The rise of Big Tech in Silicon Valley has almost doubled the Bay Area’s GDP in two decades, making the combined urban area richer on paper than Switzerland. That the prodigal homes and headquarters of the global mega-rich sit amid want and deprivation is testimony to the pathologies of America’s rugged individualism. That the opportunities here can be so vast, yet so unequally afforded, is an unambiguous affront to economic justice. Capital investment and innovation are like artificial fertilisers – they make huge remunerative returns, and appear generative, but they can deplete a more intricate ecology. With rents still rising, emigration to neighbouring states widespread, and extreme commuting now necessary for many service workers, the Bay Area, like much of America, is now well over the tipping point – its crisis is that of twenty-first-century capitalism and the collapse of the post-war global order. Part and parcel, the ongoing colonisation of Northern California for its rich natural resources has disrupted delicate ecologies and destroyed the habitats on which native species rely. Anthropogenic climate change, through erosion and rising sea levels, threaten marine life and coastal communities. In November 2018, extensive wildfires desolated the small town of Paradise in scenes which resembled the apocalyptic prophecy of Daniel, as thick clouds of toxic smoke polluted the entire region for several days. The crystal-clear water pumped to Bay Area faucets by a 165-mile aqueduct from the Hetch Hetchy Reservoir in the Sierra is threatened by drought and warm temperatures reducing the snowpack. It is not just this susceptibility to climate change, but the exceptional beauty and variety of the natural landscape here, that must account for eco-awareness among many Californians. I haven’t visited Yosemite, but brief encounters with redwoods and rock-pools were enough to inspire both wonder and grief.

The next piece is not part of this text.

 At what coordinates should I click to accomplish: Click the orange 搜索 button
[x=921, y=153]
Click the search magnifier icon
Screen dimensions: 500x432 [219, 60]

This radical plurality of people, ideas, and environments – this meeting of power with vulnerability – makes the Bay Area a remarkable place to interrogate urgent questions, which require latitude of thought and conceptual scope. It is a risk that seeking to view human society in its enormous depths and complexity, while retaining some degree of epistemic humility, can feel demoralising, disempowering, or self-defeating. But the entangled power and powerlessness of human beings in relation to one another is always worth scrutinising. Living here has deepened my engagement with a more sensitive kind of humanism. Which leads me to see the danger in categories like America. That noun no longer stands only for hazy impressions accumulated from haphazard encounters with mass media. It has become a more tangible theatre of intersubjective performance, including my own. Yet that noun still asks, patiently but insistently – what to make of it.